What an unusual year 2021 has been already.

So much is happening worldwide but also in our world of construction too.

Here’s a quick run-down of the latest news in construction over the last month.

Raw Materials Prices Continue To Rise

The cost of materials across all the construction sectors continues to rise.

The Department for Business Energy & Industrial Strategy (BEIS) has released data showing a 20% increase in costs for the previous year.

This includes a 4.5% increase in materials for last month across the board with some imported timber rising by 23% in July.

With increasing calls for sustainable building materials (notably timber) to be used, it seems costs for sustainable construction will increase.

Skilled Labour Shortages & Costs

There are also shortages of skilled labour at the moment.

Our site inspectors report many sites are seeing workers ‘migrating’ from site to site as demand outstrips supply.

The supply/demand ratio has seen an inevitable rise in skilled labour wage costs. The construction workforce is an aging one and those leaving are not being replaced quickly enough.

The CEO of the Federation of Master Builders recently stated in the following quote:

‘We’ve been experiencing a severe shortage of bricklayers and carpenters for quite some time —[and] skills shortages are now seeping into other key trades such as roofers and plumbers. Indeed, of the 15 key trades and occupations, we monitor, 40% show skills shortages’

Modular Homes

Do these rising costs and skilled labour shortages mean more modular homes being built instead of traditional ones?

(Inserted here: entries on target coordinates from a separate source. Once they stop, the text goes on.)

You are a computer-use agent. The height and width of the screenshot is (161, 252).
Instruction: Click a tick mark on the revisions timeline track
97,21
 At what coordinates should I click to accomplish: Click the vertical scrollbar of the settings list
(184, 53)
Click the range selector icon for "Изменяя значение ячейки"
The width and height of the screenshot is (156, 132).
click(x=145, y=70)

One social housing body seems to think so.

Bamford Homes plan to build hundreds of offsite homes over the next four years. This includes both small and large developments.

Will Housing Associations follow suit in Wales? 

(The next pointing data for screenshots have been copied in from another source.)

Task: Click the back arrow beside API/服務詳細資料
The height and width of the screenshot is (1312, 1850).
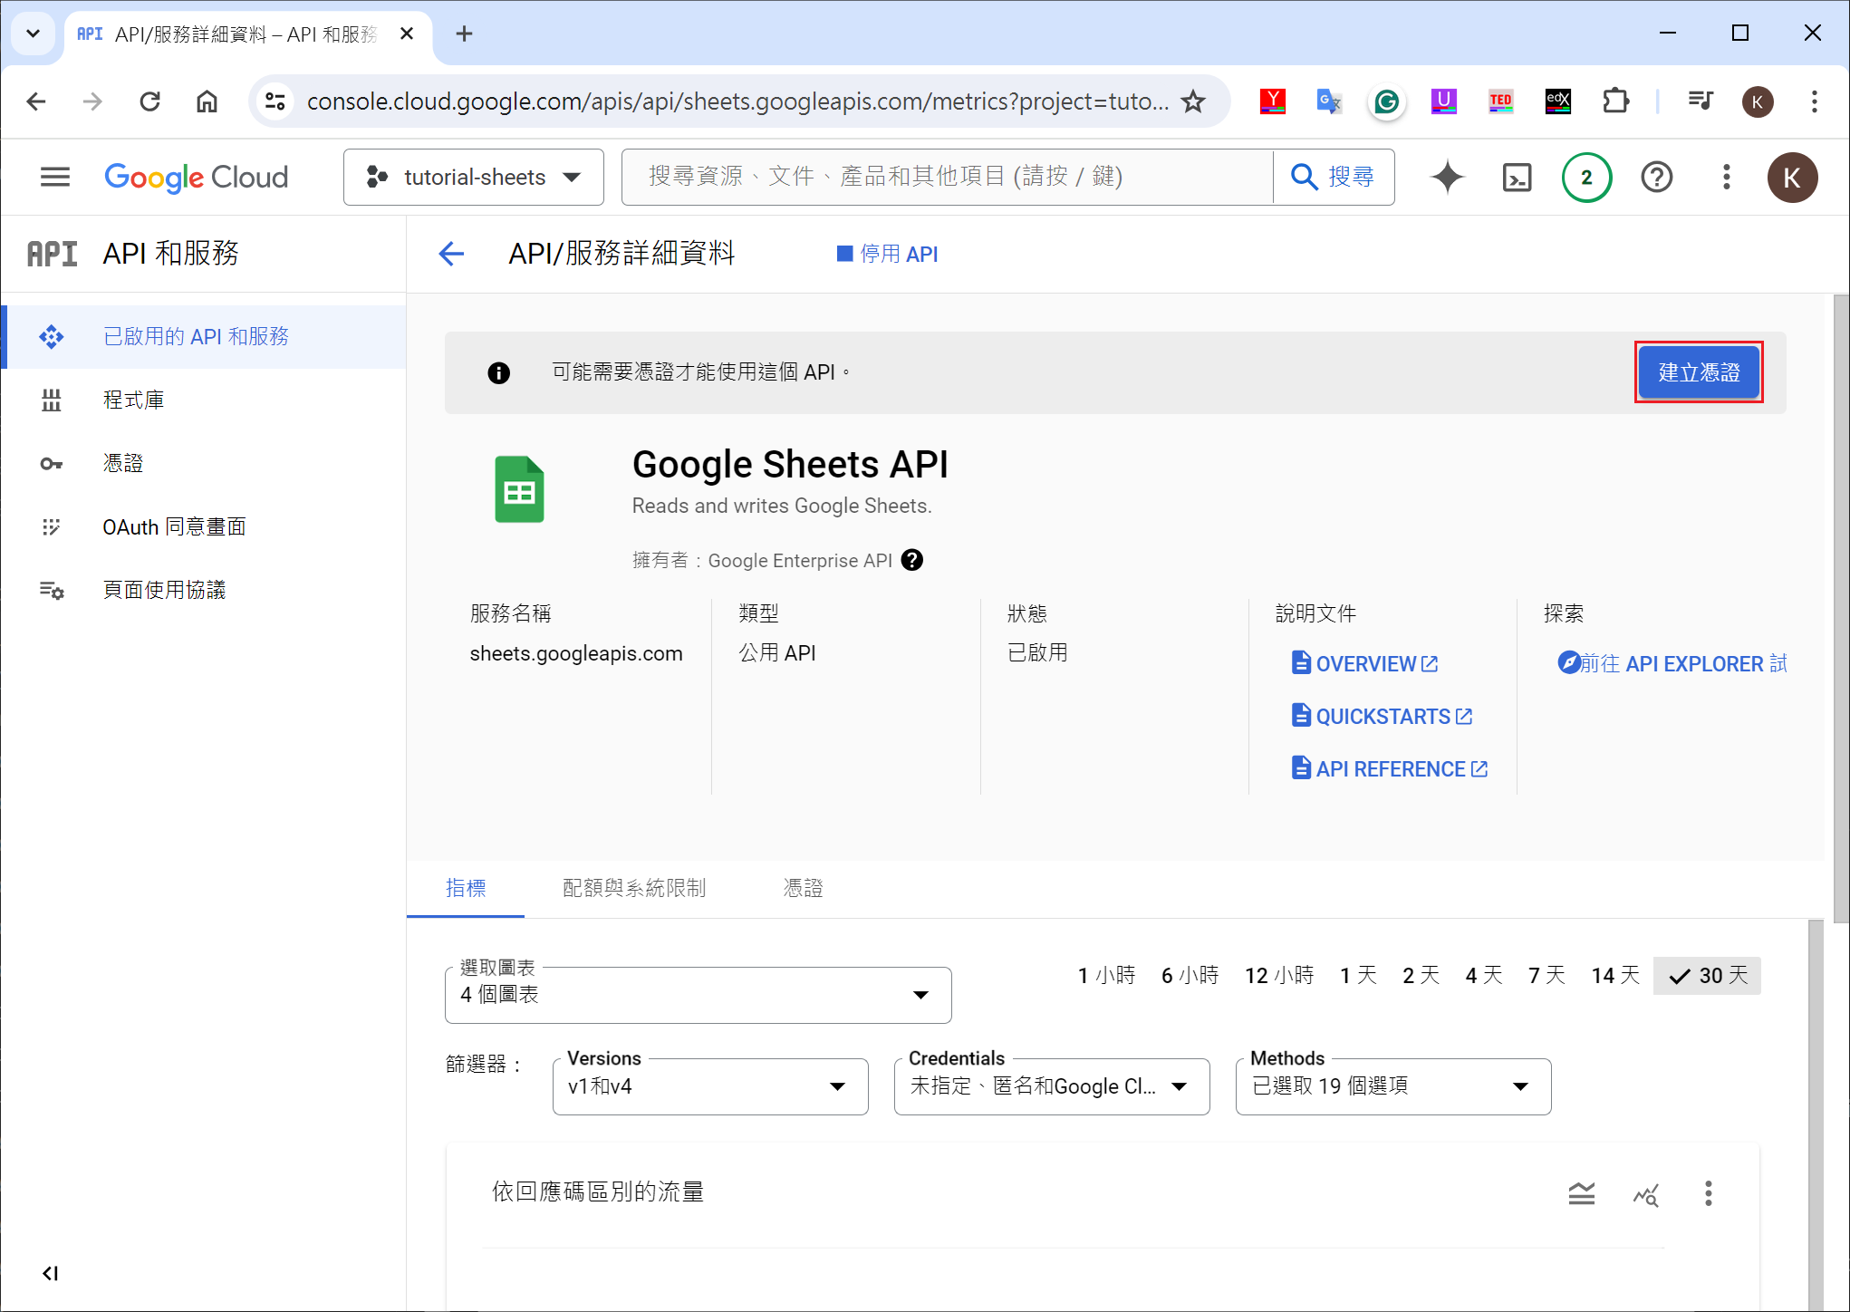Action: 451,254
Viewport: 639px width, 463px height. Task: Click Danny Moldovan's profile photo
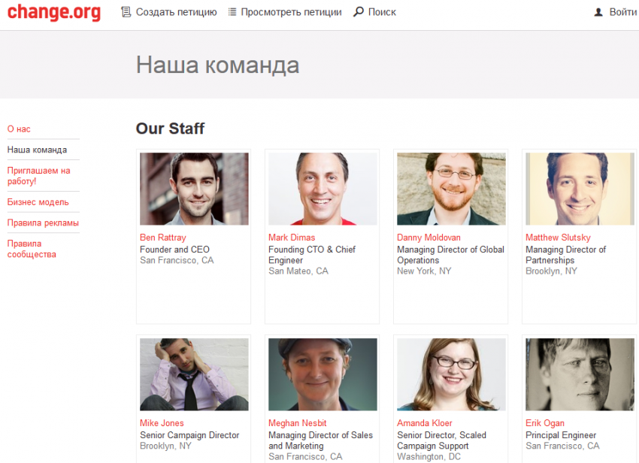pyautogui.click(x=451, y=189)
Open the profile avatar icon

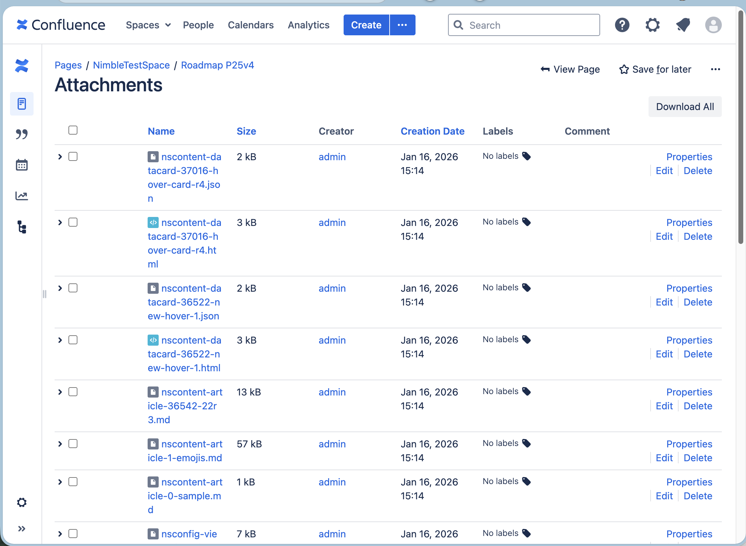pyautogui.click(x=713, y=25)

At first glance, modular homes made from sustainable materials that are constructed off site may seem like a perfect answer to rising materials costs and labour shortages.However, it seems the Modular Homes industry is not without its problems.

A recent BBC report featured the Moorland Hotel, which burned down a year ago and which was made from modular construction.

The BBC, under Freedom of Information laws, reported comments by a Senior Fire Engineer calling for more investigations to be made in the design of modular buildings.

Specifically, he mentions:

‘The areas mentioned include fire prevention plans and the safety certificates for the foam and chipboard panels used.

The cause is thought to have been electrical, but the report said it was possible wall or roof cavities aided the “rapid and unchecked” spread of the fire.’

Increased demand for sustainable buildings equates to more use of timber

Modular Homes use timber and timber products.

This seems to suggest that fire engineers need to be involved far earlier in the RIBA stage than at present.

Tax Breaks for Plant Equipment

 Construction Index reports that the Civil Engineers Contractors Association is lobbying for tax breaks on plant equipment they hire but do not purchase.

This relates to the new Super Deduction Allowance (SDA) announced in the March 2021 budget.

This gives a 130% Capital Allowance for qualifying new plant purchases. 

This was an incentive to eradicate old polluting equipment in favour of ‘greener machines’.

But what about the contractors who hire equipment rather than purchase?

Why should they miss out?

Surely, the criteria should include plant hire?

This would allow firms that hire to take advantage of more efficient and modern machinery with less pollution?

This is a point well made by the CECA Director Marie Claude- Hemming; 

“Our members lease and hire plant as it is often the most efficient means of ensuring access to the latest machinery when and where it is needed, and hence is more efficient in project delivery. The super deduction allowance simply doesn’t reflect the practices of many civil engineering firms on the ground. In our industry, where plant and machinery is invariably highly specialised, around 70% of it is hired on a project-by-project basis.

“If the chancellor were to extend the super deduction allowance to include short-term hire and leasing, it would provide an added incentive to firms to use the newest plant and machinery, with obvious environmental benefits, as well as feeding through to efficiencies in project delivery.’


There are six other trade bodies joining the CECA in lobbying the chancellor on this.

This is a development worth noting, as it would be a tremendous boost to most UK contractors.

So to summarise, that’s our pick of the four things happening in UK construction right now.

We hope you enjoyed this quick update and we will be back with more news next month.